__Objective__.
Render the entries as a JSON list of strings with one string per line, omitting blank lines. Begin at the first line of the entries and stop after the line that contains "Action: click(x=1361, y=68)".

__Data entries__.
☆ ☆ ☆

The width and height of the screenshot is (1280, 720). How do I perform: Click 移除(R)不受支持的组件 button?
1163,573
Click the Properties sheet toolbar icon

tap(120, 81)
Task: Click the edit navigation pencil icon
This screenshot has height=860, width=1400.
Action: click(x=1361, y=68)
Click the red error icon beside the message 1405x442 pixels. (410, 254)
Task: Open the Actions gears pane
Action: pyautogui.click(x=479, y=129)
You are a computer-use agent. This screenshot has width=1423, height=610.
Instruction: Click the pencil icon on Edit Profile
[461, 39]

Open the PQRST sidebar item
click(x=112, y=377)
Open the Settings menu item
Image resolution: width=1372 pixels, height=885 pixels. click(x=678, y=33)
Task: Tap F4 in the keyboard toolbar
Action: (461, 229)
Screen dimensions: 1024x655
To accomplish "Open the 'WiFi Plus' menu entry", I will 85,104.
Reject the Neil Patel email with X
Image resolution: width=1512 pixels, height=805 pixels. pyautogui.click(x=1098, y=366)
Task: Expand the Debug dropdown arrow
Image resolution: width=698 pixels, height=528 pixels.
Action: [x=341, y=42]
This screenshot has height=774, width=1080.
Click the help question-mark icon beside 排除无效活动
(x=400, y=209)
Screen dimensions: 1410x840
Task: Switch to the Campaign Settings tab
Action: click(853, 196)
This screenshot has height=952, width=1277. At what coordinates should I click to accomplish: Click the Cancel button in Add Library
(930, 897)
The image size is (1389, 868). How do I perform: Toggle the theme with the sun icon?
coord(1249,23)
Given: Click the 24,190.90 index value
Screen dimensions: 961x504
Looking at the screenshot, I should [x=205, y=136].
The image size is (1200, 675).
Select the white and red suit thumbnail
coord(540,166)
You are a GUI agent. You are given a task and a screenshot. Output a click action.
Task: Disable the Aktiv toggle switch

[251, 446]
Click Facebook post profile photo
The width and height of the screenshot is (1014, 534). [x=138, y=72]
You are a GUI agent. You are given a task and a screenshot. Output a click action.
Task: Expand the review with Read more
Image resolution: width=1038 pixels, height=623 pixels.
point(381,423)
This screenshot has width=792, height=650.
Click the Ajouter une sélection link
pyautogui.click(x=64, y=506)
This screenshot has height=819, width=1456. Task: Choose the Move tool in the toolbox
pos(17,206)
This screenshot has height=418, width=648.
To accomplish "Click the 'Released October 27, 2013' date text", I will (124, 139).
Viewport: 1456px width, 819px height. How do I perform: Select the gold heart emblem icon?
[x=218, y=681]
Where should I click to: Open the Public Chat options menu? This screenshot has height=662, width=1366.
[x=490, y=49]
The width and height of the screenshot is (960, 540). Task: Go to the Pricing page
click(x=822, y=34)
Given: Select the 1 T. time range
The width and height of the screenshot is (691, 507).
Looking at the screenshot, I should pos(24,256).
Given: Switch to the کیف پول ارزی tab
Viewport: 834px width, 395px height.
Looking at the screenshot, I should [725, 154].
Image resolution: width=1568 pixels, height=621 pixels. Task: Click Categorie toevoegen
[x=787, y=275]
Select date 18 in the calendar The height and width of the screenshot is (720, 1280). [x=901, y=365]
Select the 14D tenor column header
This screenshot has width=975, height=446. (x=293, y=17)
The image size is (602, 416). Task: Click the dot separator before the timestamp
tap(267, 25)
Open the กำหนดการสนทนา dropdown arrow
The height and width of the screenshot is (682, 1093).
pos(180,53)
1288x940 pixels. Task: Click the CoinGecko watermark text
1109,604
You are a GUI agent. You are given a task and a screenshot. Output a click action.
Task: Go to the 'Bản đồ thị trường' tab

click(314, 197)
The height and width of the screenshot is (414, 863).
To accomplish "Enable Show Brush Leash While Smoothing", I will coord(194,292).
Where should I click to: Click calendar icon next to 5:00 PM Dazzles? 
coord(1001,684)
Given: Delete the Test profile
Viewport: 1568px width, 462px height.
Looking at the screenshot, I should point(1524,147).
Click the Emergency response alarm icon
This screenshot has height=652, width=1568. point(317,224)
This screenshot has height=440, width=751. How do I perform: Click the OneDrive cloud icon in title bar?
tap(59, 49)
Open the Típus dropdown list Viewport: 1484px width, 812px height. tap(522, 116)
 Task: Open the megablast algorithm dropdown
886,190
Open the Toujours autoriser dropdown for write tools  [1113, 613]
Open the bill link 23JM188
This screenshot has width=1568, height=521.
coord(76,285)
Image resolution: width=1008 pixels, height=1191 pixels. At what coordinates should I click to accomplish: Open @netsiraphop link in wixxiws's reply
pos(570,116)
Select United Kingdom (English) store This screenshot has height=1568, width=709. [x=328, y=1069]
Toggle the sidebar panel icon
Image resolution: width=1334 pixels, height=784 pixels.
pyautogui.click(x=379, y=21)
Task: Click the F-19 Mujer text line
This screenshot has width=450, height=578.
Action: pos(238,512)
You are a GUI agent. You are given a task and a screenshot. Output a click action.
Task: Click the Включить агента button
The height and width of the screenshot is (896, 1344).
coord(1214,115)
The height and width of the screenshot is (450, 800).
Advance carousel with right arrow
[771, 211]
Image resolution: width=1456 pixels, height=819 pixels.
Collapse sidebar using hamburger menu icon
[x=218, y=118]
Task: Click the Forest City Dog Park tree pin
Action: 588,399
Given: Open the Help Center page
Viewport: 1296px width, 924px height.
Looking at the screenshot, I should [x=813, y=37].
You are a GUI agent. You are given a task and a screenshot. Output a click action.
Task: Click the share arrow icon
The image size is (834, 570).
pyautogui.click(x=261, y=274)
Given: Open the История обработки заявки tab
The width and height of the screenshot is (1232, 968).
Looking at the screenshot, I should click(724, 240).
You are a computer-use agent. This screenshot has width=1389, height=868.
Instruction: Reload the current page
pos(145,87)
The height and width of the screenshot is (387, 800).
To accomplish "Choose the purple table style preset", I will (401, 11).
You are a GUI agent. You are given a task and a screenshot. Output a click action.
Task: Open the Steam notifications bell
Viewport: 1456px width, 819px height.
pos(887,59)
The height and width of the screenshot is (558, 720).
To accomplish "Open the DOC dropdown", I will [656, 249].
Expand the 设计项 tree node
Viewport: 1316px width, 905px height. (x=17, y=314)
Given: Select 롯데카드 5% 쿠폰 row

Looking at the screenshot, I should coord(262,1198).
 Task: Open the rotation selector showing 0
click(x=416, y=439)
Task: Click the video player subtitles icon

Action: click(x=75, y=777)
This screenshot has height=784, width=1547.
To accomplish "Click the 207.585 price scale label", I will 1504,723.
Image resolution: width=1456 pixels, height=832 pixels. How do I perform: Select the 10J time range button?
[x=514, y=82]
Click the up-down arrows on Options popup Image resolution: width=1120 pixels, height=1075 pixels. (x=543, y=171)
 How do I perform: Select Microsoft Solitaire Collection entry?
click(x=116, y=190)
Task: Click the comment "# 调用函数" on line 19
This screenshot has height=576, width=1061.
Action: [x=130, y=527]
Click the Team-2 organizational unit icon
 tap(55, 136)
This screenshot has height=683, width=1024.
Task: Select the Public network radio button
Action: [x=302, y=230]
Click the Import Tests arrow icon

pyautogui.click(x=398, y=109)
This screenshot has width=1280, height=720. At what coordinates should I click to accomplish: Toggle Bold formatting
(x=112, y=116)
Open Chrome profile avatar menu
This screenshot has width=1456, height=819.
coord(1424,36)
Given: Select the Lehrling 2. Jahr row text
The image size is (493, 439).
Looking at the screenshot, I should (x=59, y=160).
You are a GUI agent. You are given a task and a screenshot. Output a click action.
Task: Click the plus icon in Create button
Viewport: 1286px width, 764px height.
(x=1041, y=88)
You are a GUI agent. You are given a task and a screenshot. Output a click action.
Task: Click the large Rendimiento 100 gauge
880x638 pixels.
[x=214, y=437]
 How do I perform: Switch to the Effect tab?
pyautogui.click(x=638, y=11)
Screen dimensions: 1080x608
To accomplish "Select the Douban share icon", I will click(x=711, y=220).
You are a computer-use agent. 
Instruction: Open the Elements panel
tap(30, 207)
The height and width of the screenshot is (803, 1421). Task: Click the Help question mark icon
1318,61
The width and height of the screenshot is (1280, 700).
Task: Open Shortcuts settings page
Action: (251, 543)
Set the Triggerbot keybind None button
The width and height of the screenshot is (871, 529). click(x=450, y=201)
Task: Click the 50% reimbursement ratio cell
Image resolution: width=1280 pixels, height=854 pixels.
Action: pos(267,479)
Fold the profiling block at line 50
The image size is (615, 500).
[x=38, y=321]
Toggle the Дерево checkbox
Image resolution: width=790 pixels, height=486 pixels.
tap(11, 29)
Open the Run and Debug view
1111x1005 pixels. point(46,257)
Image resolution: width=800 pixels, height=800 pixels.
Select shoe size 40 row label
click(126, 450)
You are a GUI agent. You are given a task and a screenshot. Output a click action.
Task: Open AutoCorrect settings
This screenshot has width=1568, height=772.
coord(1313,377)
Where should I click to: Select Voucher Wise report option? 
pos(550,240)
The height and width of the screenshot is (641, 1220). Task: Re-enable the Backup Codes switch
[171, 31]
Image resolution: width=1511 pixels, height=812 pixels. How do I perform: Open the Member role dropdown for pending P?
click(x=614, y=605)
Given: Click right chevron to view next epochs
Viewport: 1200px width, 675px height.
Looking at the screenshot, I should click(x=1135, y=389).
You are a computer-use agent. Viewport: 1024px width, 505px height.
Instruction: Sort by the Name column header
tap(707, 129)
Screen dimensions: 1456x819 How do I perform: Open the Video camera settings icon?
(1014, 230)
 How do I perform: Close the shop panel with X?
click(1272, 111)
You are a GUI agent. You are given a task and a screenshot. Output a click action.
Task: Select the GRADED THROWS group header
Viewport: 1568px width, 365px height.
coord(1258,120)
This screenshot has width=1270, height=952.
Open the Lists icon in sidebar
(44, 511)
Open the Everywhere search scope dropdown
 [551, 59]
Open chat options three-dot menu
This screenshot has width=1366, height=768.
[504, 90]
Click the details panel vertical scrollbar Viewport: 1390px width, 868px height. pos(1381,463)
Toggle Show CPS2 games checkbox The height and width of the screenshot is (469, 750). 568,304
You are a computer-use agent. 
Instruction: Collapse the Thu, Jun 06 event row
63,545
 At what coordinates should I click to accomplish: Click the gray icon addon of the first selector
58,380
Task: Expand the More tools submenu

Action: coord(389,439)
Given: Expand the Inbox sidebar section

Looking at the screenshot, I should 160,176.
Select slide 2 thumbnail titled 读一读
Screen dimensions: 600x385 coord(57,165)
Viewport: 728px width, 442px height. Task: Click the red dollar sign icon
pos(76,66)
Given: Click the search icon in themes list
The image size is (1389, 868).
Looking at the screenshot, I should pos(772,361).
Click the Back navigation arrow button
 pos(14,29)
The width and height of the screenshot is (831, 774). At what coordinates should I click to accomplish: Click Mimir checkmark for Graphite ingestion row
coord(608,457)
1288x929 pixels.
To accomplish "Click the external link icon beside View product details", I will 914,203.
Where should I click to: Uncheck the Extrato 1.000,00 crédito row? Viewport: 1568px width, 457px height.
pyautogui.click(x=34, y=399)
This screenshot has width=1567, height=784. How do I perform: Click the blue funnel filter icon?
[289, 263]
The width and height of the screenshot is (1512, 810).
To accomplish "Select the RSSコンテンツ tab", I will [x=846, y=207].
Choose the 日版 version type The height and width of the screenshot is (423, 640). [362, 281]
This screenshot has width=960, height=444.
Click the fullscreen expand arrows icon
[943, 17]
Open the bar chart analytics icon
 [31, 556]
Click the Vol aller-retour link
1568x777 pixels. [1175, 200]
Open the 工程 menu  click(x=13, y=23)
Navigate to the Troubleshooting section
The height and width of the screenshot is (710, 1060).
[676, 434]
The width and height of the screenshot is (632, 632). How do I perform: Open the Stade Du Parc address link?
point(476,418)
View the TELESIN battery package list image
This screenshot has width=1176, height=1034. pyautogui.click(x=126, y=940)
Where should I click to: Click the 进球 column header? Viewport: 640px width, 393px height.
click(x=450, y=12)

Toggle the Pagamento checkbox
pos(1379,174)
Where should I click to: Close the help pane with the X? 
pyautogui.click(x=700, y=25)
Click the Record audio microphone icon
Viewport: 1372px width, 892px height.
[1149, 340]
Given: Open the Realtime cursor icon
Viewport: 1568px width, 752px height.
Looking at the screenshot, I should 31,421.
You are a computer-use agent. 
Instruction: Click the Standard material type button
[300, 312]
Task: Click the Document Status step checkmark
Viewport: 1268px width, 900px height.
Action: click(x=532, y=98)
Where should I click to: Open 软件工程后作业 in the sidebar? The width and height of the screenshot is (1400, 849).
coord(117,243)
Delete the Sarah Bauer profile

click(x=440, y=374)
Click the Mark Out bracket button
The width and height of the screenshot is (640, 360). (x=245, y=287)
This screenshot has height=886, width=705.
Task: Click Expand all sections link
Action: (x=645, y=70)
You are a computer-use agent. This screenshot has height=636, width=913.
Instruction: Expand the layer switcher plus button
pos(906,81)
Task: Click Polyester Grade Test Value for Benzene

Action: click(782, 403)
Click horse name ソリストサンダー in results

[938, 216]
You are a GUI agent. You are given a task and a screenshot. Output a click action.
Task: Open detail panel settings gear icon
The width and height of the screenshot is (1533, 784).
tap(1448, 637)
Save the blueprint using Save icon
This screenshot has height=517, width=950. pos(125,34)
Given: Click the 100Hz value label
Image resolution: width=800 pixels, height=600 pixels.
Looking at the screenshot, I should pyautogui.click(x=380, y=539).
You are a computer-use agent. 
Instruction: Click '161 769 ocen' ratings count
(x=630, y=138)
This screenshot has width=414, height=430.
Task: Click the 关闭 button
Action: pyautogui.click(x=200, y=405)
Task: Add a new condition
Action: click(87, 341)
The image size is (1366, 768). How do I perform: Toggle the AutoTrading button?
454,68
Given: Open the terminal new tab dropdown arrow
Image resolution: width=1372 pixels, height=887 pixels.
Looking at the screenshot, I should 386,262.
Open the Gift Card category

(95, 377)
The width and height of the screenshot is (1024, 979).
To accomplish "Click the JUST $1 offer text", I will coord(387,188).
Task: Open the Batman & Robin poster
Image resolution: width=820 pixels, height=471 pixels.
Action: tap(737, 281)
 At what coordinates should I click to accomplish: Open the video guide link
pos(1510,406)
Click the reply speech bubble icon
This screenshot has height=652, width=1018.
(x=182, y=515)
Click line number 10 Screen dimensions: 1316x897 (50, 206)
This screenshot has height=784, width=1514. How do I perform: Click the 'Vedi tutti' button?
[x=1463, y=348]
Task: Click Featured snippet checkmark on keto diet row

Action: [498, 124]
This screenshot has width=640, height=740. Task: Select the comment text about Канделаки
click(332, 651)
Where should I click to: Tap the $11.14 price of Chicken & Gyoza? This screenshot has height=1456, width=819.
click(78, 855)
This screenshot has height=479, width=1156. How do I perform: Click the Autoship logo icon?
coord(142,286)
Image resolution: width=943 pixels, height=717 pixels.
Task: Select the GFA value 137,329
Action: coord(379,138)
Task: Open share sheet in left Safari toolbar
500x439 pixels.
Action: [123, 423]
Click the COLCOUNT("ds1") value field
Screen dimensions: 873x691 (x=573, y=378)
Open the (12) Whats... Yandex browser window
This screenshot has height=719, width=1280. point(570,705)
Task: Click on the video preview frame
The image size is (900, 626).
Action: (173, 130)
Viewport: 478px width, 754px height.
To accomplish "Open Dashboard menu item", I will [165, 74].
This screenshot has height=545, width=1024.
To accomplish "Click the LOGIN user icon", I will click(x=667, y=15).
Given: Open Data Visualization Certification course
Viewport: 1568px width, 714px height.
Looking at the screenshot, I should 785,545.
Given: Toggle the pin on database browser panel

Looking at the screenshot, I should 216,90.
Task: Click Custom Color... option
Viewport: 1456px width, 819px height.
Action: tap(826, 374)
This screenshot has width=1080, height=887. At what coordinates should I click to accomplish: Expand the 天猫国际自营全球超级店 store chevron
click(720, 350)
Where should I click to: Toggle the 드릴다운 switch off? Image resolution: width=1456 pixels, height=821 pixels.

☆ ☆ ☆

__Output__.
[
  "The width and height of the screenshot is (1280, 720). How do I perform: Click 移除(R)不受支持的组件 button?",
  "1163,573",
  "Click the Properties sheet toolbar icon",
  "tap(120, 81)",
  "Task: Click the edit navigation pencil icon",
  "This screenshot has height=860, width=1400.",
  "Action: click(x=1361, y=68)"
]